21/11/2021 By RuneLite
December 15, 2020, 7:00 PM
4 min read
Like any child of the internet, I am quite good at conducting reconnaissance missions online. But while others may track the relationship status of their acquaintances through Venmo or cross-reference LinkedIn and Twitter to locate a dating app match, I tend to use my powers for one very specific purpose: to determine whether or not a restaurant is going to serve me a decent plate of hash browns.
If hash browns are a top-five food for you (as they are for me), being a spy online is the only way to guarantee you won’t get burned at the table. Diners and brunch establishments across the country play fast and loose with the phrase, placing it on their menus with abandon, and then, to my total devastation, serving breakfast potatoes instead. When going out to eat was still on the agenda, I would dive deep into a restaurant’s geo-tagged photos on Instagram and user-submitted pictures on Google Maps in advance of my visit, looking for any clue that I would get hash browns—actual, beautiful, shredded hash browns—and not a scoop of cubed, sometimes herby, sometimes pepper-and-onion-studded chunks. A totally fine food, but they’re not hash browns. Not even close.
Perhaps you’re thinking that the solution to my problem is to get my fix in my own kitchen, which is a reasonable idea! But making hash browns at home is—I’ll just say it—so annoying. Most recipes require soaking your raw, shredded potato in cold water to rinse off the excess starch, then squeezing every last bit of moisture out before tossing it in a pan. If you don’t eliminate enough liquid (from the potatoes that you, again, just soaked in water), they will get soggy instead of crispy, a.k.a. a total bummer. It wasn’t until I experimented with a few boiled potatoes left over from some other project, cold and straight from the fridge, that Cheater’s Hash Browns came into my life—and they aren’t going anywhere.

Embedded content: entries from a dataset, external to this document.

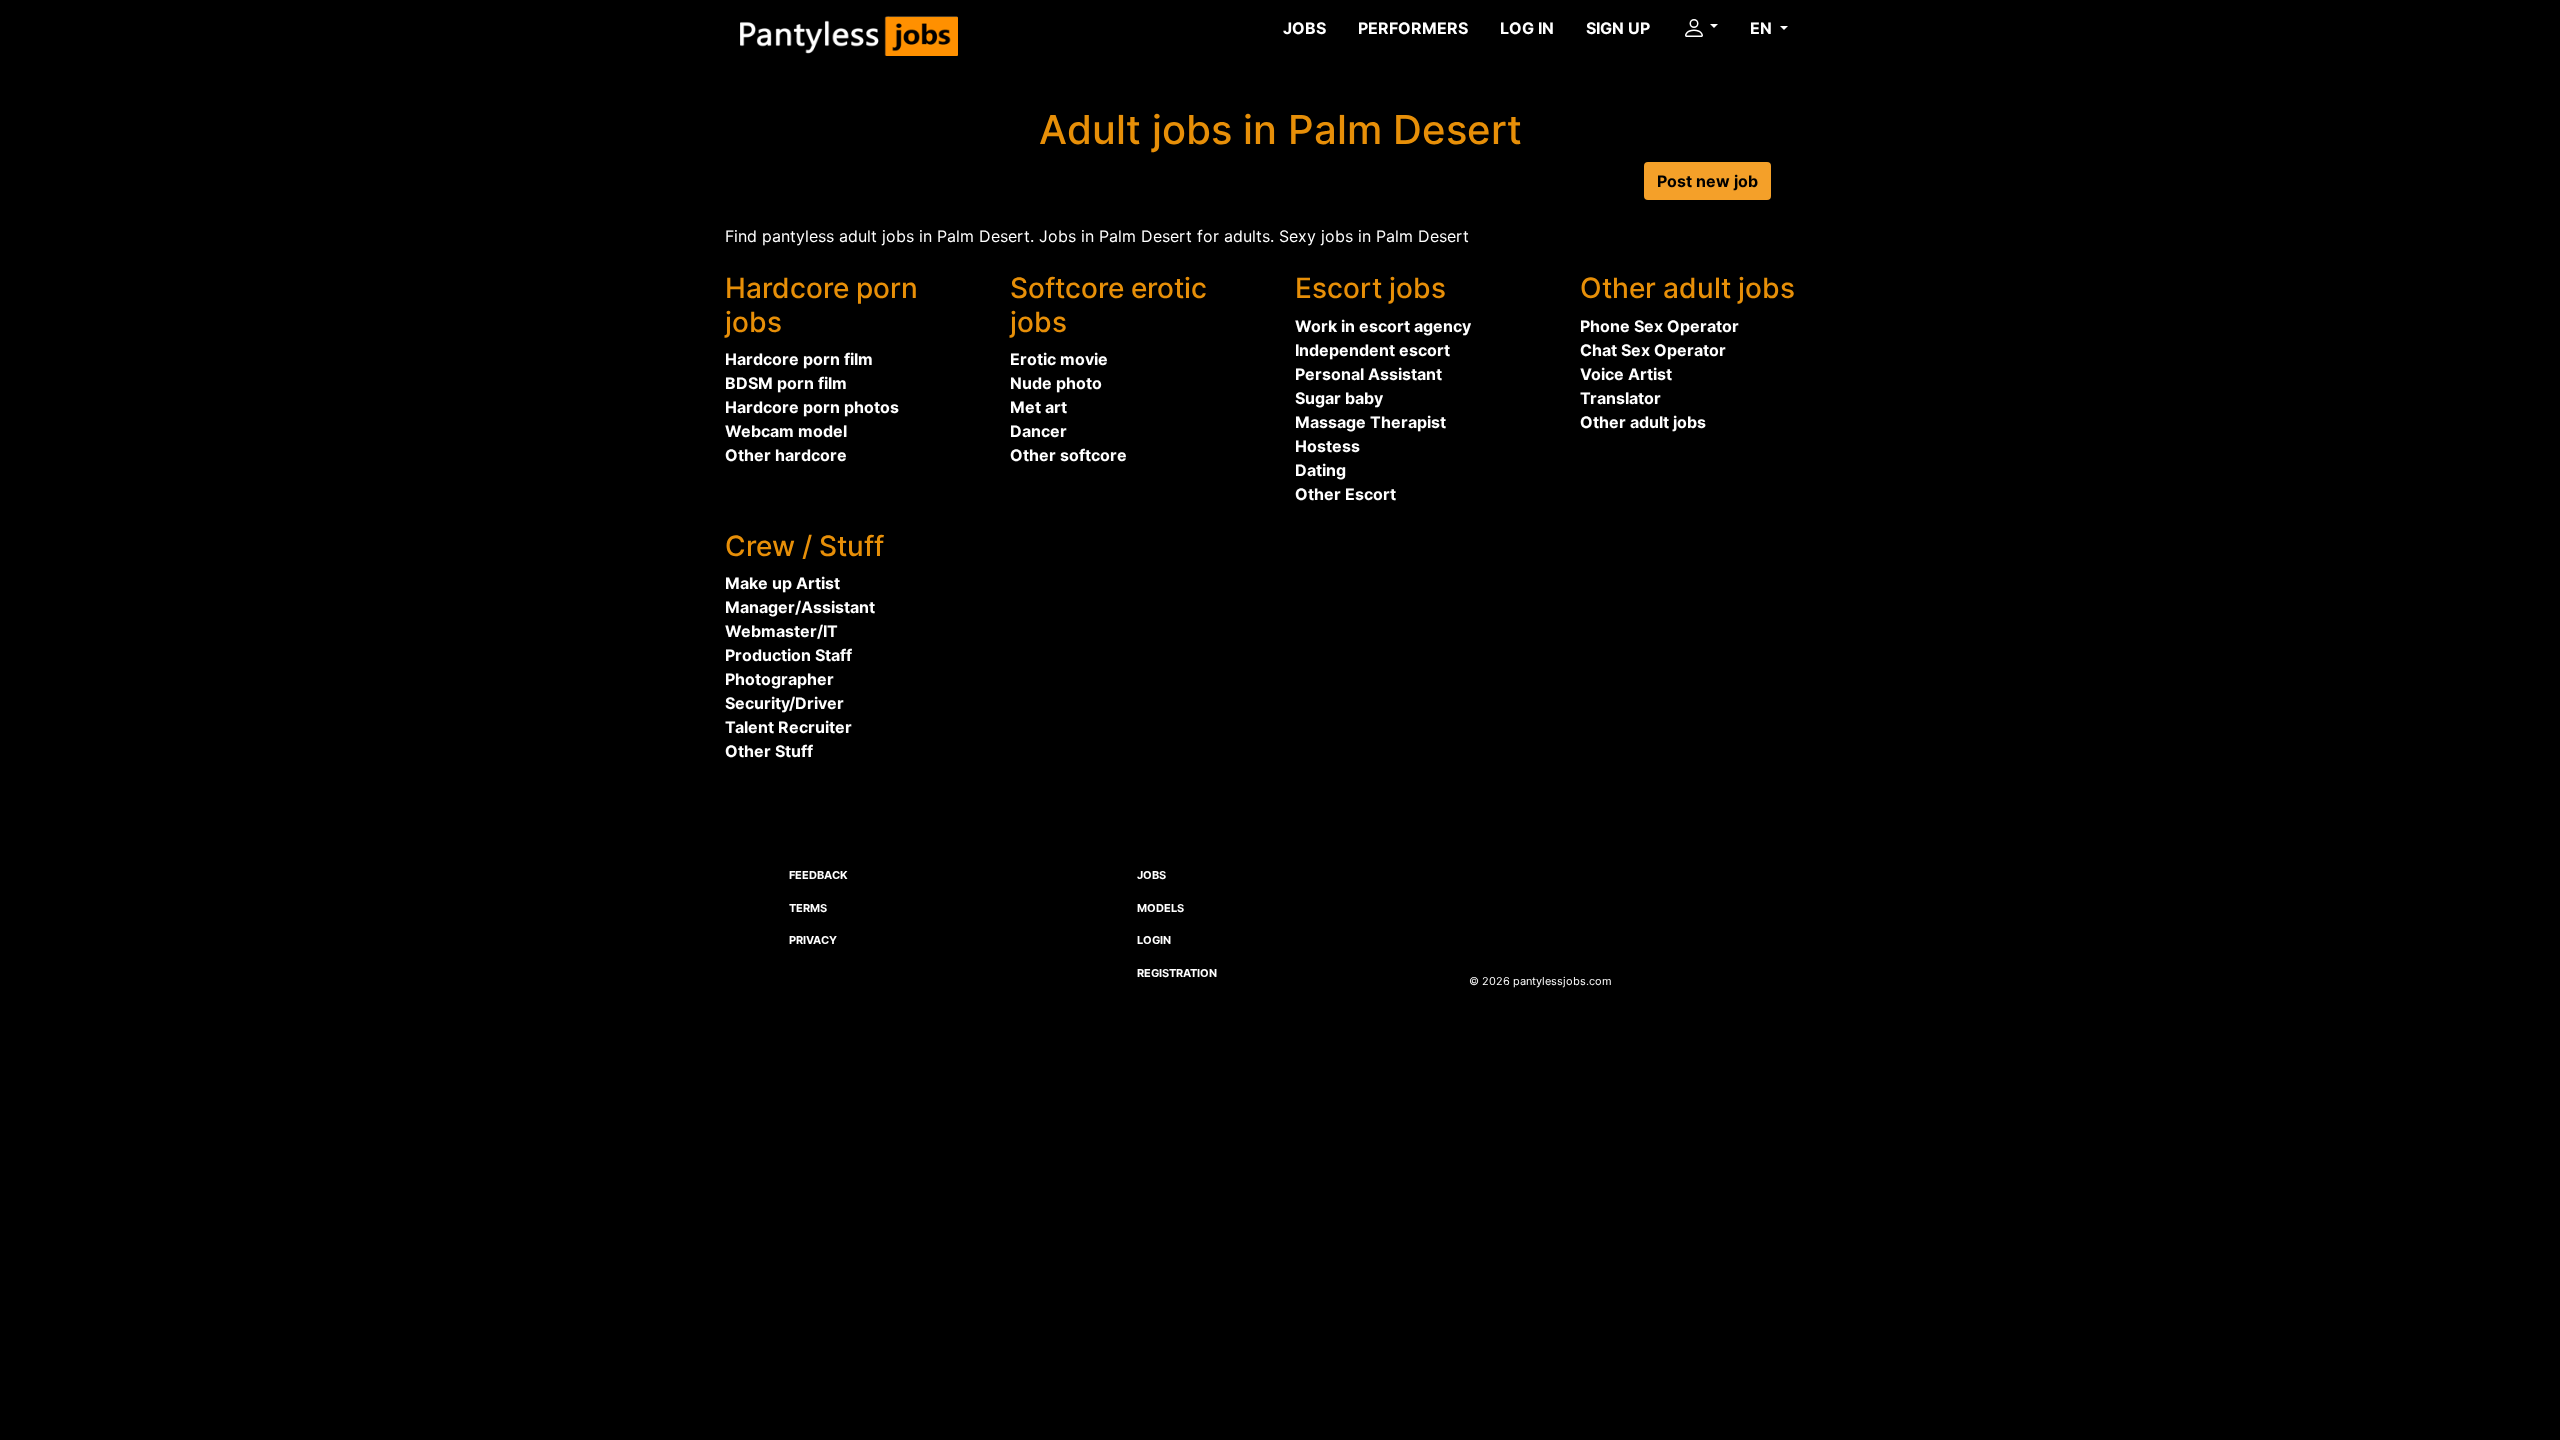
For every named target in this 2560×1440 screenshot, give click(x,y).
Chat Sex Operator (1653, 350)
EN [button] (1763, 28)
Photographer (779, 679)
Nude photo (1056, 383)
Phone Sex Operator (1659, 326)
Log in (1527, 28)
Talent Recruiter (788, 727)
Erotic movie (1059, 359)
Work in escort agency (1383, 326)
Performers (1413, 28)
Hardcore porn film (799, 359)
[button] (1700, 28)
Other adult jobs (1643, 422)
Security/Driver (784, 703)
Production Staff (788, 655)
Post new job (1707, 181)
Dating (1320, 470)
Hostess (1327, 446)
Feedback (818, 875)
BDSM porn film (786, 383)
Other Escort (1345, 494)
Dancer (1038, 431)
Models (1160, 908)
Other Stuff (769, 751)
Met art (1038, 407)
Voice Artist (1626, 374)
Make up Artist (782, 583)
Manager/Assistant (800, 607)
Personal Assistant (1368, 374)
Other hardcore (786, 455)
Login (1154, 940)
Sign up (1618, 28)
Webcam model (786, 431)
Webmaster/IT (781, 631)
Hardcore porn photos (812, 407)
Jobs (1304, 28)
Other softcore (1068, 455)
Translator (1620, 398)
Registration (1177, 973)
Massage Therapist (1370, 422)
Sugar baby (1339, 398)
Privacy (813, 940)
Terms (808, 908)
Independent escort (1372, 350)
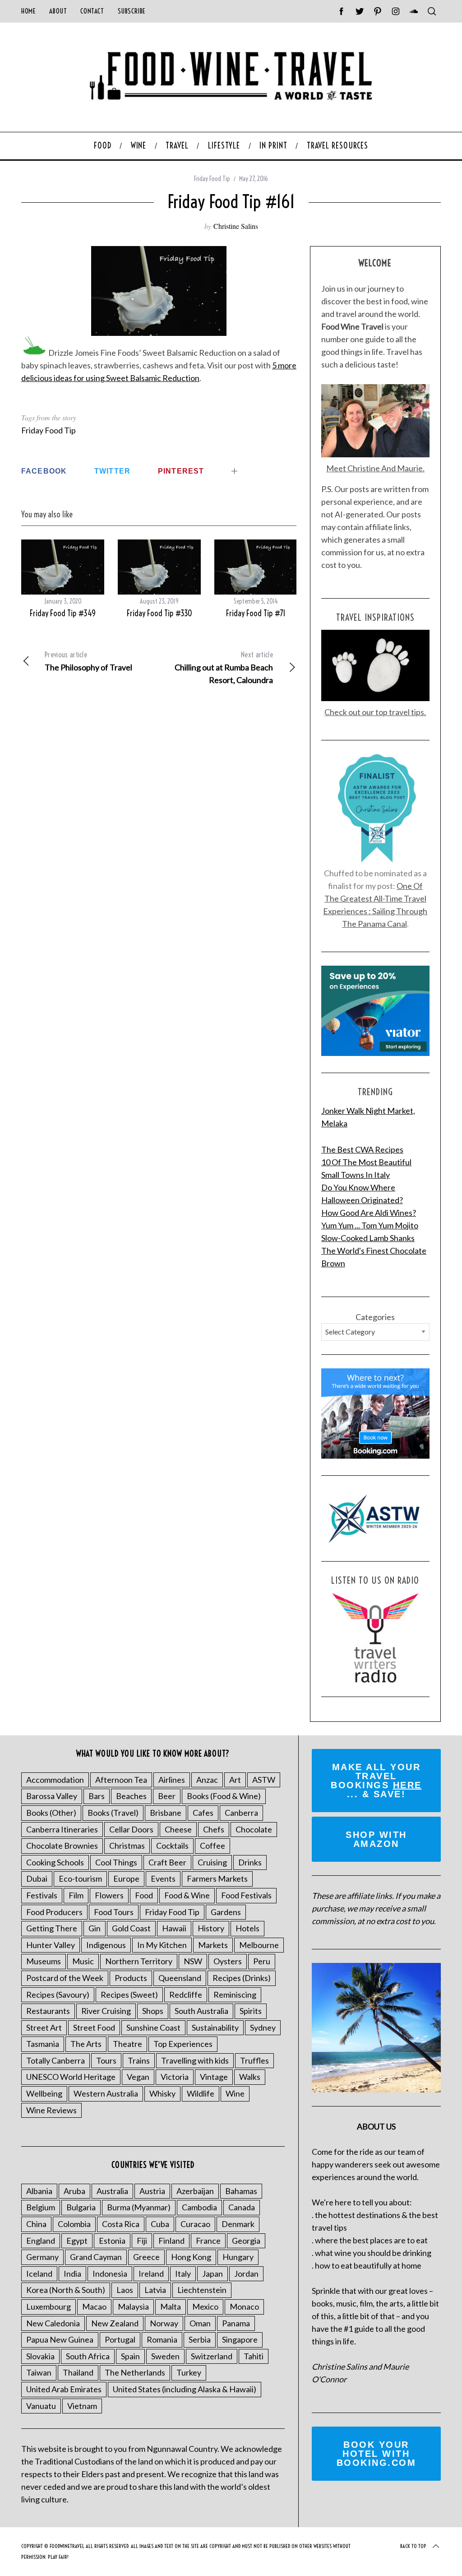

Hash browns made from partially boiled potatoes are softer and creamier on the inside than your average diner hash browns (I consider this a good thing) and also get extremely crispy on the outside. The key is to cook your spuds just long enough that you can easily stab them with a utensil but not so long that you can crush them with your fingers; you want the shreds to hold their shape while you fry. This means that if you’re boiling potatoes for some other purpose (mashed? crispy smashed?) and want to throw in a few extra for hash browns at a later date, you need to pull them before the rest of the batch is ready to go. I often boil potatoes—Yukon Golds, which I find work best for this technique—specifically to become hash browns. Once cool enough to handle, you can grate them right away, or cover and refrigerate them for up to three days, for hash browns at a moment’s notice.
Here’s how to make easy, crispy hash browns at home: Start by boiling two pounds of Yukon Gold potatoes, which is about six medium-size spuds, until just barely fork-tender, 15 to 20 minutes depending on the size of your potatoes. Drain and set aside to cool.
When you’re ready to get your HB on, grate the cooked potatoes on the large side of a box grater into a bowl. The skins will peel off as you grate, but if you get some pieces in the final mixture, that’s okay. Add lots of black pepper, one teaspoon of kosher salt, and a pinch of whatever else you feel like—garlic or onion powder is good, cayenne is classic, but I always use about 1⁄4 teaspoon of smoked paprika. Gently toss with a fork to coat.
Next melt four tablespoons of unsalted butter with one tablespoon of olive oil in a large nonstick pan over medium-high heat. Using your hands, sprinkle the seasoned potatoes across the surface of the pan in a relatively even layer. Cook, undisturbed (seriously, don’t touch them!), until deeply browned on the bottom, 5 to 7 minutes.
Using a flexible heatproof spatula, gently break the potatoes apart and toss in the pan. A scooping and flipping motion is best; resist the urge to chop-chop-chop up the hash browns as they cook as par-boiled shards are less sturdy than raw ones and you want them to generally hold their shape. Cook, tossing sections with the spatula, about 8 minutes more (if at any point the pan looks dry, drizzle in a teaspoon or two of olive oil). The finished product should be well-browned and delightfully crisp in spots with tender shreds throughout. Transfer to a plate and immediately season with salt.
My guess is that after your first audibly crunchy bite, you’ll be Team Cheater hash browns for life—with the social media to prove it.